(Stored data)
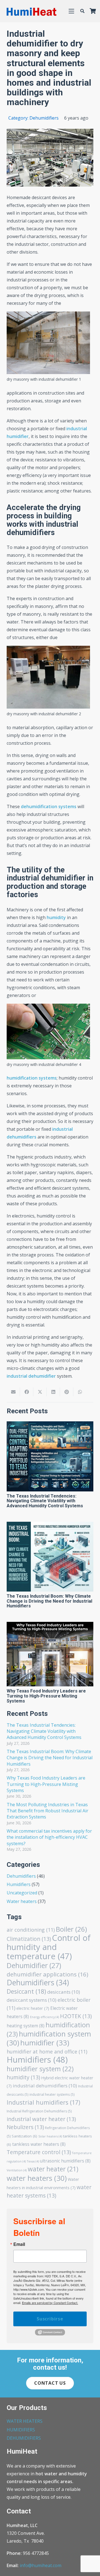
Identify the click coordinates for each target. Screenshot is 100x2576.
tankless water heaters (39, 2144)
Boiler (71, 1929)
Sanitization (24, 2136)
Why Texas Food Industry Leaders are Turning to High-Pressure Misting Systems (46, 1695)
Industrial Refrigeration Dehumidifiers (39, 2111)
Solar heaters (50, 2136)
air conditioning (31, 1929)
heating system (25, 2026)
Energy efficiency (44, 2017)
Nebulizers (25, 2127)
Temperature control (39, 2152)
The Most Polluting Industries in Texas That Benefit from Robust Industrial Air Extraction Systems (47, 1811)
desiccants (63, 1992)
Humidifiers (19, 1884)
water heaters (37, 2178)
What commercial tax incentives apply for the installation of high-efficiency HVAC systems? (49, 1837)
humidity (23, 2077)
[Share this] (26, 1391)
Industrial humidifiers (43, 2102)
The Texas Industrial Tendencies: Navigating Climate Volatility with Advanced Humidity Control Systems (45, 1500)
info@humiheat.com (40, 2565)
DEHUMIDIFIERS (24, 2438)
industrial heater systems (51, 2094)
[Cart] (93, 11)
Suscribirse (50, 2319)
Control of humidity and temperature (49, 1947)
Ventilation (17, 2170)
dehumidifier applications (47, 1974)
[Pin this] (66, 1391)
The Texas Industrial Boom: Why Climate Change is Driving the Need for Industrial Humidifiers (49, 1601)
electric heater (32, 2008)
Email (19, 2244)
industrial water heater (41, 2119)
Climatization (29, 1938)
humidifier (44, 2043)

(WORK INSTRUCTION)
Your answer should be a single number: how many lines in the data above include "Climate"?

(PROBLEM SOLUTION)
2